Develop a one-on-one relationship with a mentor to enrich your career development. Find out more and how to apply.

What is a Mentorship?

Mentoring, from the Greek term for "enduring," is generally understood as a supportive, guiding relationship designed to promote intentional learning. The objective is to ensure that the student has a meaningful career experience through the development of a one-on-one relationship with someone they can regard as a coach, teacher, or friend.

The professional mentor will provide the student with information, knowledge and experience in his/her area of expertise. The mentor can provide this by lending motivational support, encouraging professional behavior, listening and giving feedback to students, but most importantly, by setting a positive and inspirational example.

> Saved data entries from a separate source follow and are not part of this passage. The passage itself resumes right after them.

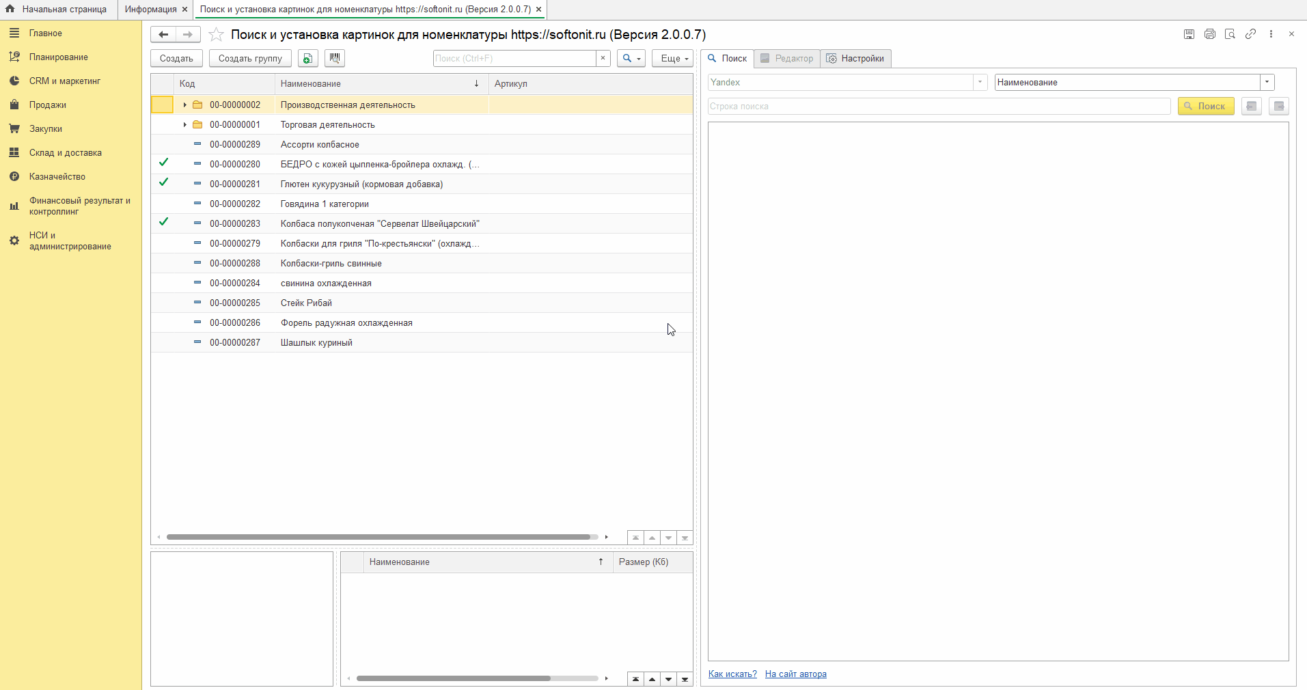Screen dimensions: 1307x690
Task: Toggle the checkmark on Глютен кукурузный row
Action: click(163, 183)
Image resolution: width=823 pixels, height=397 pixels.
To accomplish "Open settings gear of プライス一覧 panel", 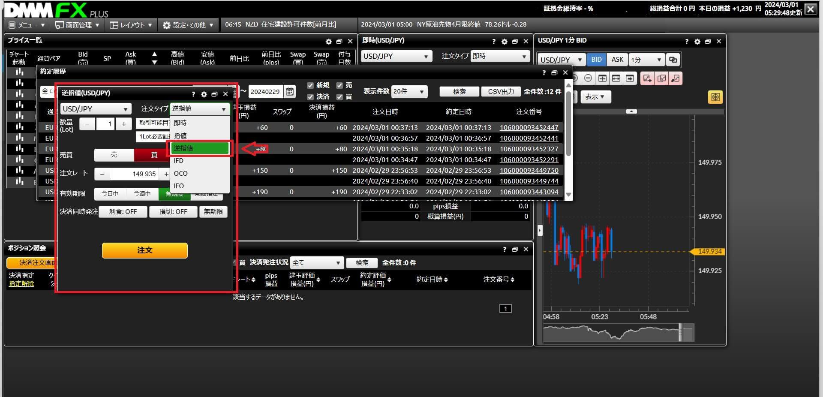I will click(328, 42).
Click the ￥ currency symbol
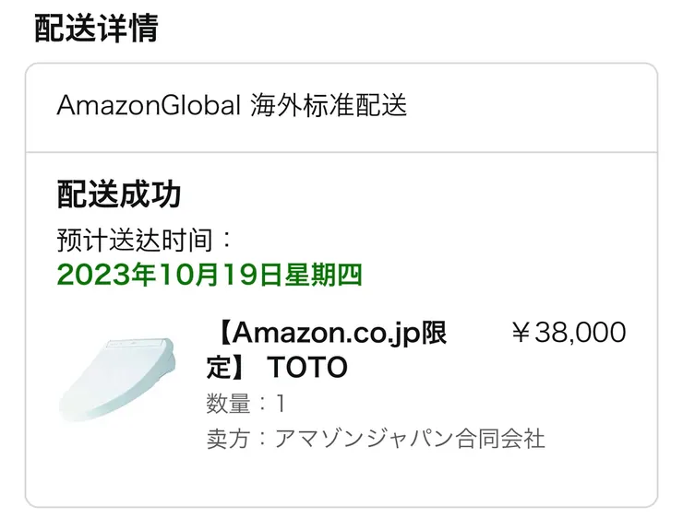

Why Should I Have a Mentor?

  • To provide a practical knowledge base and give interested students an opportunity to meet and develop a relationship with a professional who can offer his/her expertise in a selected occupation.
  • To allow students to gain a better understanding of how their educational experiences relate to their career choices.
  • To provide students with a chance to examine the pros and cons of a profession, understand the required qualifications, skills, strengths and attributes needed to be successful within a targeted profession and develop a realistic approach to the profession through work site observation

Where do I Start?

Connecting to a Mentor is a solid career move and speaks well of your initiative and willingness to travel beyond your "comfort zone" in order to go after what it is you hope to professionally achieve.

Who arranges the mentorship experience?

  • Personal referral is the most effective. Have a mutual acquaintance be the bridge for your contact.
  • The Career Connections staff can also assist in arranging a mentor. Students can indicate the field of study they would like connections with.
  • Prior experience such as informational interviews, job shadows, or internships may lead to a mentor relationship.

To maximize the experience, accept that mentoring is a two-way street. Be willing to talk, listen and learn. Remember that you are ultimately responsible for your professional development. The mentor will only do what he/she can to aid in your growth. 

Just as the mentor is willing to share his/her time and experiences with you, share your stories, educational and professional goals, too. Mentors want to know about you. Before meeting with your mentor for the first time, think about your goals and objectives so your mentor can offer his/her best advice.